The Supply Relationship

Circulating Supply ≤ Total Supply ≤ Maximum Supply

Why this matters for investors:

ScenarioImpact
20% circulating, 80% locked with upcoming unlocksMajor sell pressure expected
90% circulating, 10% remaining emissionsLimited future dilution
Deflationary (supply decreasing)Each token becomes scarcer over time
High inflation (5%+ annual emission)Your holdings are diluted unless price rises faster

Token Unlock Schedules

Most projects have vesting schedules for team, investors, and ecosystem tokens:

Token Distribution Example:
├── Community/Public: 40% (fully circulating)
├── Team: 20% (4-year vest, 1-year cliff)
├── Investors: 15% (2-year vest, 6-month cliff)
├── Ecosystem Fund: 15% (gradual release)
└── Treasury: 10% (governance-controlled)

When large token unlocks happen (cliff events), expect increased sell pressure.
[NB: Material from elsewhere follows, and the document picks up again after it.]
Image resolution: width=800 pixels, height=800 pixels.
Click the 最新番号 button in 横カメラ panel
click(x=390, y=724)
Check unlock schedules at Token.Unlocks.app or similar tools.


Bitcoin Dominance

BTC Dominance = Bitcoin Market Cap / Total Crypto Market Cap × 100

As of 2026, BTC dominance fluctuates between 40–60%.

What it signals:

BTC DominanceMarket State
Rising (50%→60%)Risk-off: money flowing from alts to BTC
Falling (55%→45%)Risk-on: “alt season,” money flowing into altcoins
Stable (~50%)Balanced market, no strong trend

Dominance doesn’t tell you about absolute prices — both BTC and alts can fall while dominance stays flat (both losing equally).


Fear & Greed Index

A composite indicator measuring market sentiment on a 0–100 scale:

RangeSentimentHistorical Action
0–24Extreme FearOften the best time to buy
25–44FearGenerally favorable entry
45–55NeutralMarket in equilibrium
56–74GreedCaution warranted
75–100Extreme GreedOften near local tops

Components typically include: volatility, volume, social media sentiment, surveys, BTC dominance, and Google Trends.

The famous Warren Buffett principle applies: “Be fearful when others are greedy, and greedy when others are fearful.”
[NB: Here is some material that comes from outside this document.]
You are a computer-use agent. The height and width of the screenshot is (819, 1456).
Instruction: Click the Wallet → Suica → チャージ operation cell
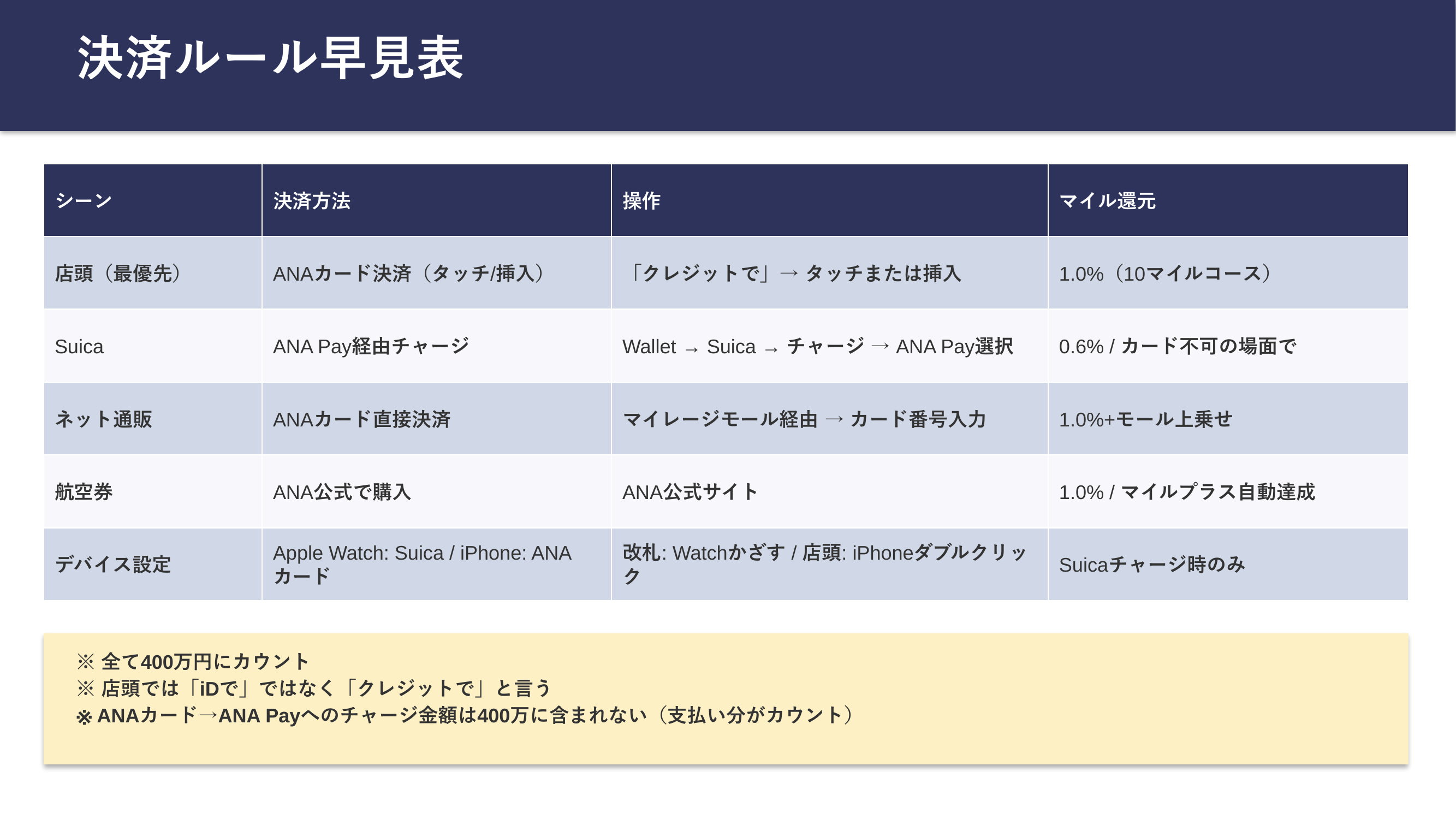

Where to Track These Metrics

ToolBest ForFree?
CoinGeckoMarket cap, volume, supply dataYes
CoinMarketCapSame + exchange rankingsYes
DefiLlamaTVL across all chains and protocolsYes
Token.UnlocksVesting schedules and unlock datesYes (basic)
GlassnodeOn-chain analytics (advanced)Partial
MessariResearch + metricsPartial
TradingViewCharts + technical analysisYes (basic)
alternative.meFear & Greed IndexYes

Key Takeaways

  1. Market cap (not price per coin) determines a project’s true size — a $0.01 coin can be more “expensive” than a $50,000 coin
  2. FDV reveals future dilution — if FDV is much higher than market cap, significant token unlocks are coming
  3. Volume confirms market interest — rising price with rising volume is bullish; rising price with falling volume is suspicious
  4. TVL shows how much real capital is deposited in a protocol — the closest DeFi equivalent to a bank’s assets under management
  5. Supply dynamics (circulating vs. max supply, inflation rate, unlock schedules) directly impact price — more tokens entering circulation creates sell pressure
  6. These metrics are tools for evaluation, not guarantees — always combine multiple metrics with qualitative research

FAQ

Q: Can market cap tell me if a coin is overvalued? A: Market cap alone can’t. But comparing market cap to fundamentals (revenue, users, TVL, developer activity) gives context. A $10B market cap for a protocol with $100K in daily fees is very different from one with $10M in daily fees.

Q: Why do some coins have “infinite” max supply? A: Some protocols (Ethereum, Dogecoin) have no hard supply cap — new tokens are issued perpetually. For Ethereum, EIP-1559 burns tokens, making net issuance near zero or negative. For Dogecoin, 10,000 DOGE are minted per block forever, creating consistent ~3.5% annual inflation that decreases as a percentage over time.

Q: Is a high volume always good? A: Not always. Wash trading (users trading with themselves) artificially inflates volume. Check if the volume is on reputable exchanges, and if the volume/MC ratio makes sense compared to similar projects.

Q: What’s the difference between market cap and valuation? A: In crypto, they’re often used interchangeably, but technically market cap = price × circulating supply (what the market says it’s worth), while valuation involves fundamental analysis (what it should be worth based on metrics). They frequently diverge.